Scan the listing and copy each line where the word "width" is present.

☆ ☆ ☆ ☆

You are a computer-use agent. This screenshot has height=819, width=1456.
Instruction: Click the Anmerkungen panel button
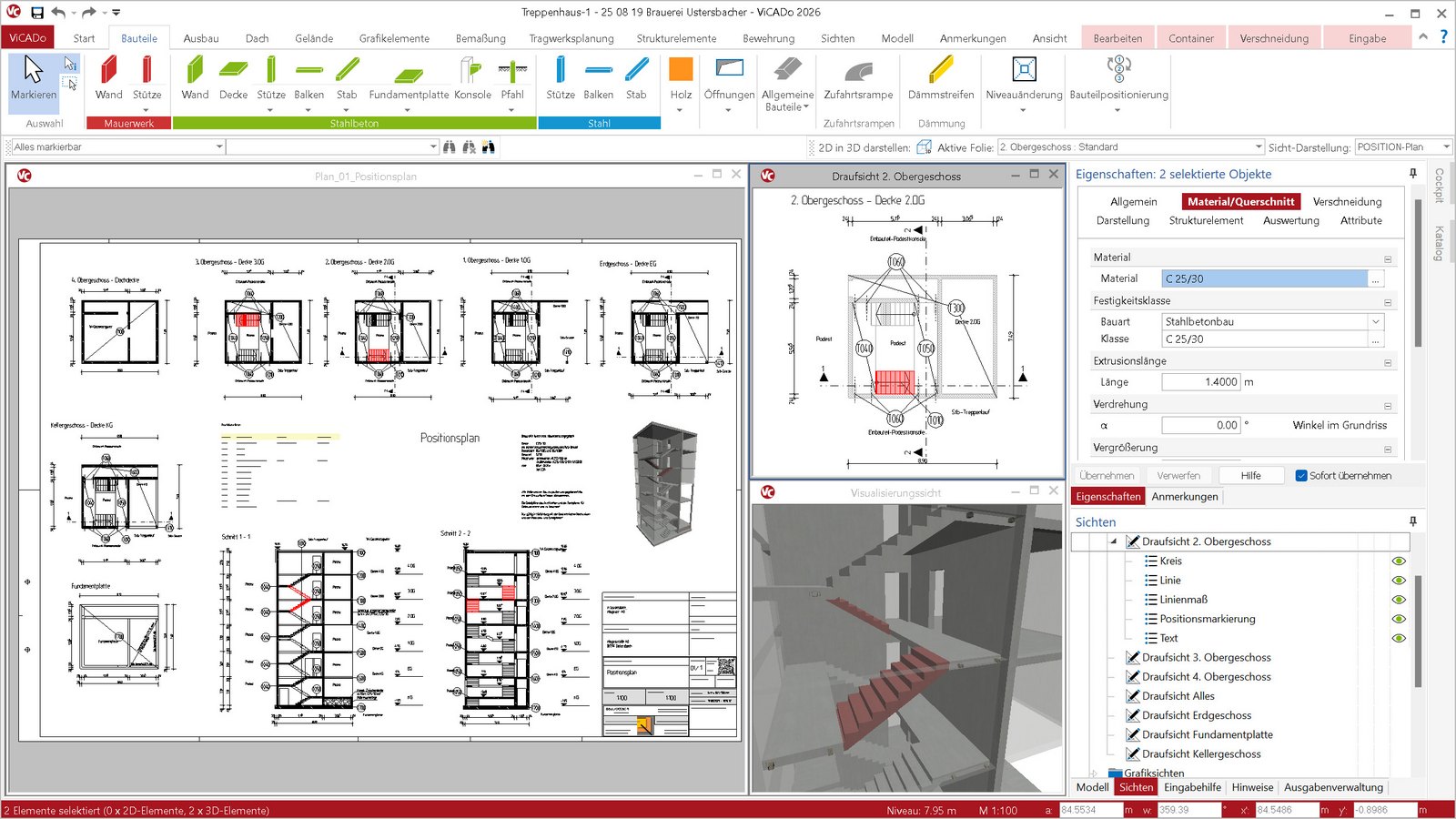(1184, 496)
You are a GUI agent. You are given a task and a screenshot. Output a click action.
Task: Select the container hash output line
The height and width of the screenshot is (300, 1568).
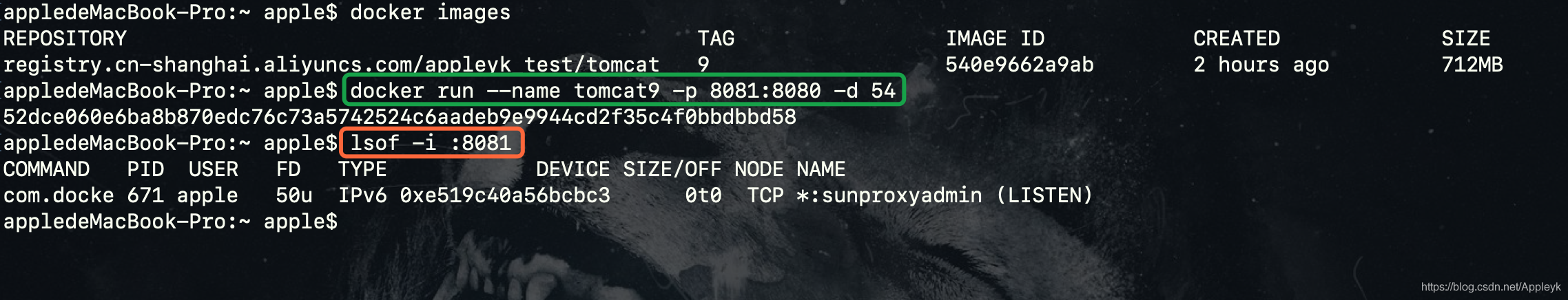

☆ ☆ ☆ ☆

*RESULT*
You are a computer-use agent. This screenshot has height=819, width=1456.
The height and width of the screenshot is (300, 1568).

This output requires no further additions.